#13 March 1943. “An eastbound Union Pacific freight waiting in a siding at Alray, California. Coming up through Cajon Pass. The Santa Fe tracks are used by the Union Pacific as far east as Daggett, Calif.” One of many images taken by Jack Delano documenting a Santa Fe freight train’s journey from Chicago to California. 4×5 Kodachrome transparency. Office of War Information.

Home »
March 1943. “An eastbound Union Pacific freight waiting in a siding at Alray, California. Coming up through Cajon Pass. The Santa Fe tracks are used by the Union Pacific as far east as Daggett, Calif.” One of many images taken by Jack Delano documenting a Santa Fe freight train’s journey from Chicago to California. 4×5 Kodachrome transparency. Office of War Information.

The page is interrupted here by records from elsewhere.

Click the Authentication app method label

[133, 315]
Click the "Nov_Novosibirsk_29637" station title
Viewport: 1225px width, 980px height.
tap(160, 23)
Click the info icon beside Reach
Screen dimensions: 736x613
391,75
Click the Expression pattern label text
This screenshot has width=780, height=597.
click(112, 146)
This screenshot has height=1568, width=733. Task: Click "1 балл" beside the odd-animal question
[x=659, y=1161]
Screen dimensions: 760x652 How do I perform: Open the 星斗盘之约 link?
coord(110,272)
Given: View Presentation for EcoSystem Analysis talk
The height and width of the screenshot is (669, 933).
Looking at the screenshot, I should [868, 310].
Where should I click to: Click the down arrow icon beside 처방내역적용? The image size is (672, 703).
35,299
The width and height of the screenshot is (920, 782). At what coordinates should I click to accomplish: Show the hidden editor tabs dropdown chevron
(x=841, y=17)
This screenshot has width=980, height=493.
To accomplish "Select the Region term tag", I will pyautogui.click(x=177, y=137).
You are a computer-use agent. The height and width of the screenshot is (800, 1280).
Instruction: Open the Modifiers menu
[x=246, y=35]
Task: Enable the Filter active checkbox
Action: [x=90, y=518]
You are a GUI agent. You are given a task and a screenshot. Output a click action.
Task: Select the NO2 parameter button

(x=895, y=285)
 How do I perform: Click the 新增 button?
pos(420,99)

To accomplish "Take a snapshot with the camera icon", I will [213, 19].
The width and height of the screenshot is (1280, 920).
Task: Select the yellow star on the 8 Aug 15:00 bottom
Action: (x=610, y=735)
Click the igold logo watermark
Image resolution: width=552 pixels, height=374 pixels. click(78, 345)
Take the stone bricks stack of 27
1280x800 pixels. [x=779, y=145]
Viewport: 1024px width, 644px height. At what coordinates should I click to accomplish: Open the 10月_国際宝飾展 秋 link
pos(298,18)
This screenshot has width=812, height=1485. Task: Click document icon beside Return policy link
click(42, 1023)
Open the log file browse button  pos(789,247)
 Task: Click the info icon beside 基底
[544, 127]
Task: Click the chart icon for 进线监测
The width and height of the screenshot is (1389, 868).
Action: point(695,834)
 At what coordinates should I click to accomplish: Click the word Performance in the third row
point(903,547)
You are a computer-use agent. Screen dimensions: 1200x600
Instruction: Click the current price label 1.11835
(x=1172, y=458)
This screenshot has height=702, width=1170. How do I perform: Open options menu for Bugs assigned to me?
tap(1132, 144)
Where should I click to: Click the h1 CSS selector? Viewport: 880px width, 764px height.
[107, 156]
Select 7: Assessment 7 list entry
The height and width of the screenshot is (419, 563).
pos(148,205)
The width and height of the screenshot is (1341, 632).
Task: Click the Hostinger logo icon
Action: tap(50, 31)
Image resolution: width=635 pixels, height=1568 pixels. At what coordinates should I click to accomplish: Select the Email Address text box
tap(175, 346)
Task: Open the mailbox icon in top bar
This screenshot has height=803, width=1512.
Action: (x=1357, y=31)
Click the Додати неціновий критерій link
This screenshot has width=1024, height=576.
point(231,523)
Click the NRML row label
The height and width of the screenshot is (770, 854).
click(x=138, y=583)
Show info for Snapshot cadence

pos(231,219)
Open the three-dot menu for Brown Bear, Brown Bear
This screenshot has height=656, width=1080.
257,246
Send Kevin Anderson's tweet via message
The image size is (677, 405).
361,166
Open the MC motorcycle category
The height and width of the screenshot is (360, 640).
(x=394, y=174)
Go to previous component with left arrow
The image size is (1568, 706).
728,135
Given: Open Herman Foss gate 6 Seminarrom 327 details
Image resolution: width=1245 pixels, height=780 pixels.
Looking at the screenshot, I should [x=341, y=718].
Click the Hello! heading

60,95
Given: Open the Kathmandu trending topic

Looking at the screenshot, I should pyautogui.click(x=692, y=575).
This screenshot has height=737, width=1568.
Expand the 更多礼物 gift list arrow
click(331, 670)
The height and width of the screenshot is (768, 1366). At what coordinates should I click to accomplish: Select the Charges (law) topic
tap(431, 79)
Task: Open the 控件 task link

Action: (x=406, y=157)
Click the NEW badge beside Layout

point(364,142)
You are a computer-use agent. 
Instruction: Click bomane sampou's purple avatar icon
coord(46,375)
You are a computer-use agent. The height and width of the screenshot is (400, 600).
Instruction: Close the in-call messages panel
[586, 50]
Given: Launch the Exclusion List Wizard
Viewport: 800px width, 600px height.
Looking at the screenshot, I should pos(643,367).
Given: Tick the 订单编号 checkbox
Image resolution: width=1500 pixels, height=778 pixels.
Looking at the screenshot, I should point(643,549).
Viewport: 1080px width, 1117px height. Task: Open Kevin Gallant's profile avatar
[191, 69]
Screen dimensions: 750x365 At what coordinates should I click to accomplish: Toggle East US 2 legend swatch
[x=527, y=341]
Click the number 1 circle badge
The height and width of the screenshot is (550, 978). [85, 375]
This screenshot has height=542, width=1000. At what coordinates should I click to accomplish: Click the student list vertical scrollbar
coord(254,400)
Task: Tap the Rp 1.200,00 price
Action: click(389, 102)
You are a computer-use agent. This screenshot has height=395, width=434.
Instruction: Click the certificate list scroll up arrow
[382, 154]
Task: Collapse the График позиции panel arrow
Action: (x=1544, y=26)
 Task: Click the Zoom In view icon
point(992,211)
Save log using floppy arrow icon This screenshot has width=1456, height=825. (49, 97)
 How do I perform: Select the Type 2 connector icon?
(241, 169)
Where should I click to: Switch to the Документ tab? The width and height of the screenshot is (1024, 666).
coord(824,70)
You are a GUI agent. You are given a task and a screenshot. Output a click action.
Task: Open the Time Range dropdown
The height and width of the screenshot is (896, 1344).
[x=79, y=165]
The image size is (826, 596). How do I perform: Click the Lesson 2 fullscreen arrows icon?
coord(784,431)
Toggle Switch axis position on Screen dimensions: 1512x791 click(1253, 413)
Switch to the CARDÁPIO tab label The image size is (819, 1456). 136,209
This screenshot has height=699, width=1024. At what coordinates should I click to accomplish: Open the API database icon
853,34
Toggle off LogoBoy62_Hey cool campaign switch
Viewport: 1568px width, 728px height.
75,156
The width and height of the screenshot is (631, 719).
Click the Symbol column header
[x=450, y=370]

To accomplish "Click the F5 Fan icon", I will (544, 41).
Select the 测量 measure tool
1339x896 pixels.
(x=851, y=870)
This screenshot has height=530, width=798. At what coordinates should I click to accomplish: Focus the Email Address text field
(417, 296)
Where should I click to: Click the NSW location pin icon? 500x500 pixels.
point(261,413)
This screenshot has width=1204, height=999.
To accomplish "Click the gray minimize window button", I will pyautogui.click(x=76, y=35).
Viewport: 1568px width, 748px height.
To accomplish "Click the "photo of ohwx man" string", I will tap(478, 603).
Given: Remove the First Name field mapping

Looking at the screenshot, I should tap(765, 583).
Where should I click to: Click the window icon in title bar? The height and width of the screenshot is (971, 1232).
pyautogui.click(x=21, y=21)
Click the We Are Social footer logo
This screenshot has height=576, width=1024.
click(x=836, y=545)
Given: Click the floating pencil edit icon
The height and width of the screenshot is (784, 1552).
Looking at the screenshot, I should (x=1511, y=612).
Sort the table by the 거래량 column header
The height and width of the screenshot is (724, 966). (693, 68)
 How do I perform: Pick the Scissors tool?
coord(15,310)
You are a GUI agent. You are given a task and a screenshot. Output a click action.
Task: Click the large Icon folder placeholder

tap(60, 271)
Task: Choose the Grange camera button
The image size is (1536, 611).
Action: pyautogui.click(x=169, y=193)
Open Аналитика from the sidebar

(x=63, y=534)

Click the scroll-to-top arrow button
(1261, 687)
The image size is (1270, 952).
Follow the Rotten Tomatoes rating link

Snow-bright mountains loom beyond a quiet siding as an eastbound Union Pacific freight pauses at Alray, California, the rails curving gently into the open country of Cajon Pass. The locomotive sits heavy and purposeful on the track, its dark mass contrasted against pale ground and the crisp, high desert light. Even at a standstill, the scene suggests motion held in check—cars lined up behind, switches and ballast in the foreground, and the long corridor ahead waiting to be taken.

March 1943 places this moment squarely in the wartime West, when railroads carried the nation’s work with relentless regularity and efficiency. The title’s note that Union Pacific trains used Santa Fe tracks toward Daggett highlights a practical cooperation that shaped operations on busy mountain routes, especially where grades and bottlenecks demanded careful dispatching. Details that might be overlooked in a black-and-white reproduction—painted rolling stock, the blue of the sky, the cold sheen on distant ridges—come through in the 4×5 Kodachrome transparency and make the infrastructure feel immediate rather than remote.

Jack Delano’s Office of War Information photography often balanced documentary clarity with a storyteller’s eye, and this view does both while serving train-history readers searching for Cajon Pass railroading, Union Pacific freight operations, or Santa Fe trackage rights in California. The frame invites lingering: follow the rails from the foreground to the locomotive, then lift your gaze to the mountains that define the pass and the challenges it posed for steam-era power. As part of a larger journey documented from Chicago to California, it reads like a single held breath in a much longer, essential run.